A lot of people are already touting the importance of using data as the backbone for decision-making within organizations. This is why the data industry is now worth hundreds of billions of dollars. However, a lot of people are skeptical of paying for something if they don’t fully understand how it’s going to tangibly impact their organization—especially when it involves investing in technology and personnel. There’s nothing wrong with asking these questions. Businesses should strive to spend their resources in the most efficient way possible. That’s exactly what can be accomplished by adopting data analytics.
The so-called retail apocalypse is one of the best living examples of why listening to data is paramount to the success of your organization in today’s world. Data is what allows companies to adapt to trends before it’s too late. Below are a couple examples of how organizations are using their data to their advantage.
Preemptively Targeting Consumers
Part of being successful in the world of retail is finding ways to entice customers to spend at your store versus another one. Target found a unique way of doing this for a specific niche: newly pregnant women. Having a baby means that you’re going to need to buy a whole host of new items. Researchers at Target wanted to find a way to identify pregnant consumers faster than their competitors. And they did just that by analyzing the purchases pregnant women make before they have a baby. They’re now able to start marketing to these individuals sooner, and thus have a competitive advantage.
The Weather Channel also found a unique way to leverage data to its benefit. Advertising is a major driver of revenue for The Weather Channel. Their data team realized there are certain correlations between the weather and consumer purchasing behavior. This has allowed The Weather Channel to serve more targeted ads to individuals based on current conditions.

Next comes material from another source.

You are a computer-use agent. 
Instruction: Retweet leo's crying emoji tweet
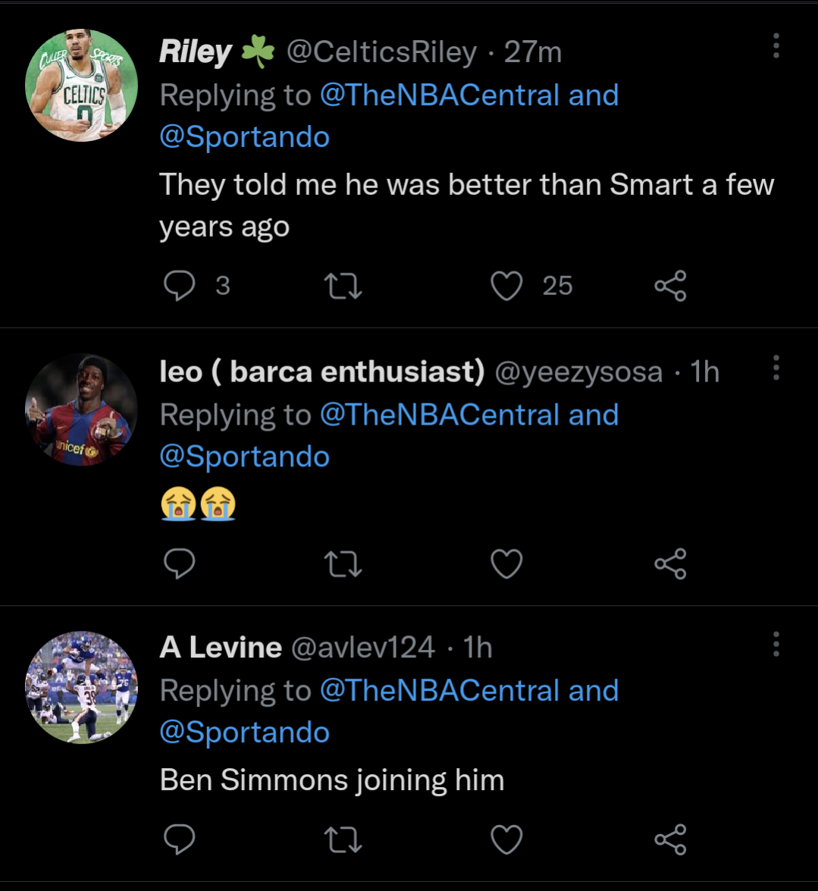click(343, 563)
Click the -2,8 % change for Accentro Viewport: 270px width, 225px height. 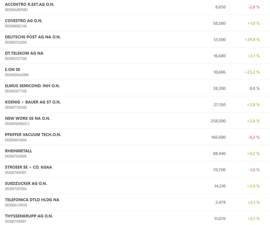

Give Yourself the Right Data Tools
Companies that do the best job of using data aren’t hand-recording numbers and doing calculations with an abacus. Modern innovations in retail analytics have completely changed what’s possible. Artificial intelligence is one of the major drivers of this paradigm shift. Revolutionary tools integrating AI and natural language inquiries are making it easier than ever to reach in-depth, actionable insights. Your organization should view its data analytics tools as an investment. Choosing the right options will yield greater results down the line.
Build a Data Culture
Your organization is going to get more from its data if it’s ingrained into the underlying culture of the whole. Too many companies think that data is only to be used and accessed by dedicated analysts. It makes sense to have permission walls for highly sensitive information; however, opening up data to more employees can drive positive outcomes in a variety of ways.
Do your analysts understand the inner workings of every position within your company? Absolutely not. In fact, the only people who fully comprehend the ins and outs of their job are the people who are doing it. Adopting user-friendly data tools can empower employees at all levels. If an individual sees an inefficiency within their position, they should be able to access data that confirms or denies their hypotheses. Getting everyone on board with data is one of the best ways to boost efficiency in a retail business.
The retail industry is in the midst of some major changes. There have already been huge shifts in the sector landscape over the past decade, largely driven by the growth of ecommerce. Things aren’t looking like they’re slowing down anytime soon. This is why it’s important for retailers to get the most out of their data.